▸ **WHAT IS BEING ASKED**: In the entries below, find the line with "Start video in TeamViewer panel" and transcribe it and every line after it exactly, through the last line, without pictures.

▸ **INFORMATION**:

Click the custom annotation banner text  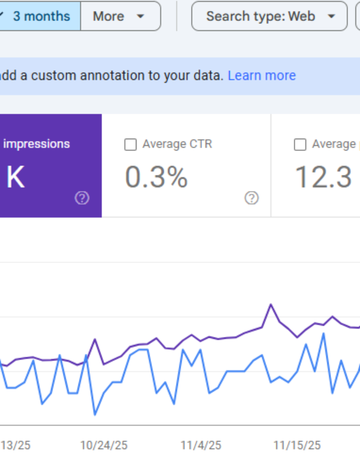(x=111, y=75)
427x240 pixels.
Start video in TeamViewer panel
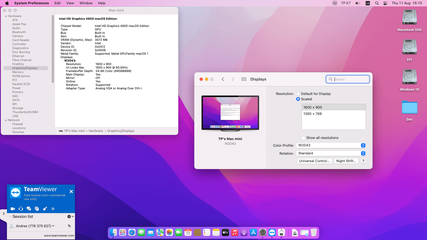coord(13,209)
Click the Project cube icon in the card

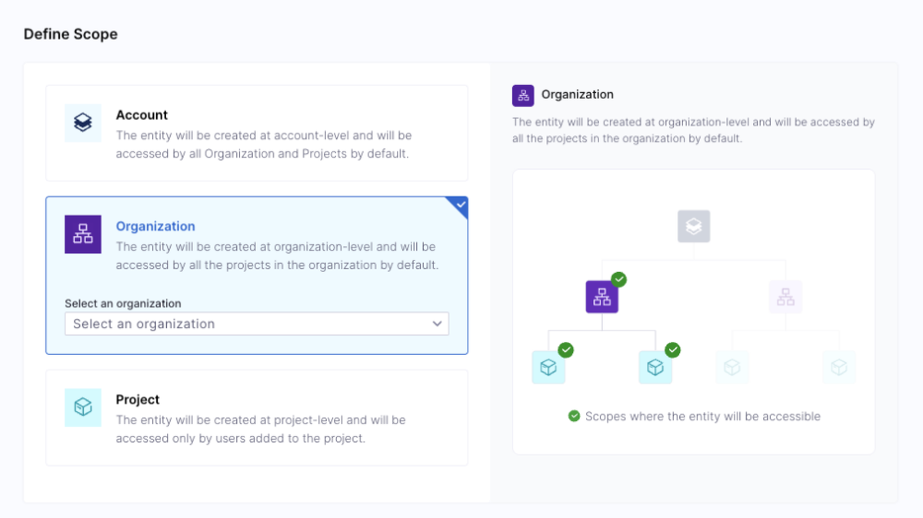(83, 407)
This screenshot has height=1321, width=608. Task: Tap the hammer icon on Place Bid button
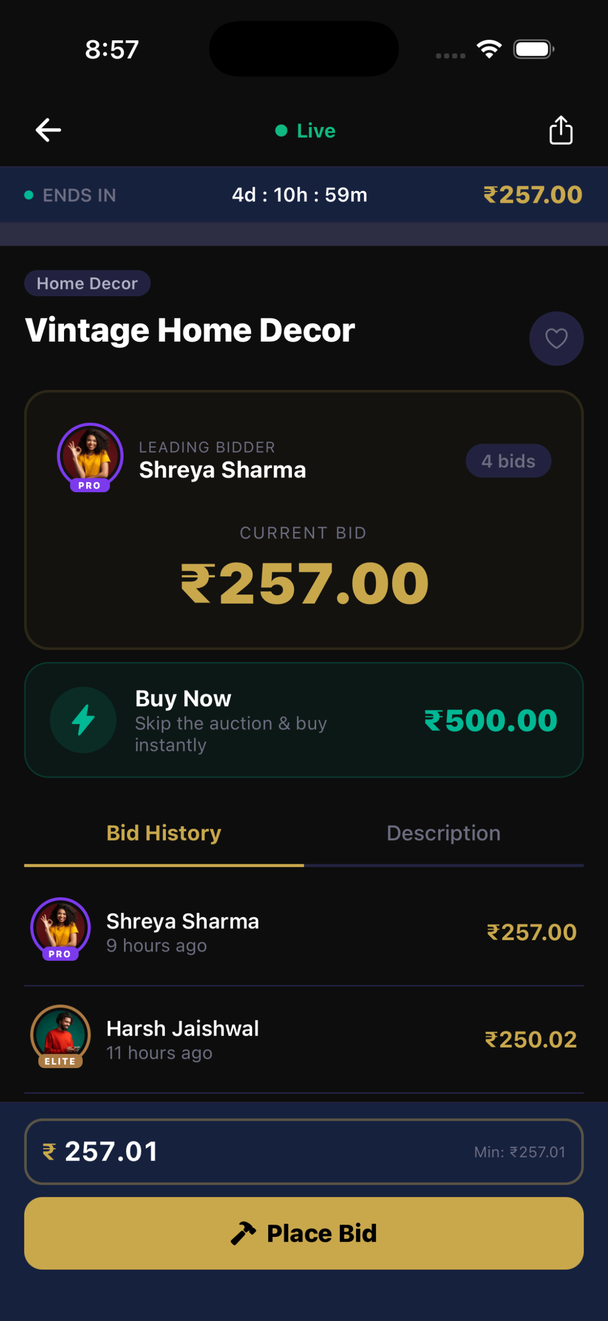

▸ **RESPONSE AREA**:
Start video in TeamViewer panel
coord(13,209)
Click the Project cube icon in the card

(83, 407)
This screenshot has height=1321, width=608. Task: Tap the hammer icon on Place Bid button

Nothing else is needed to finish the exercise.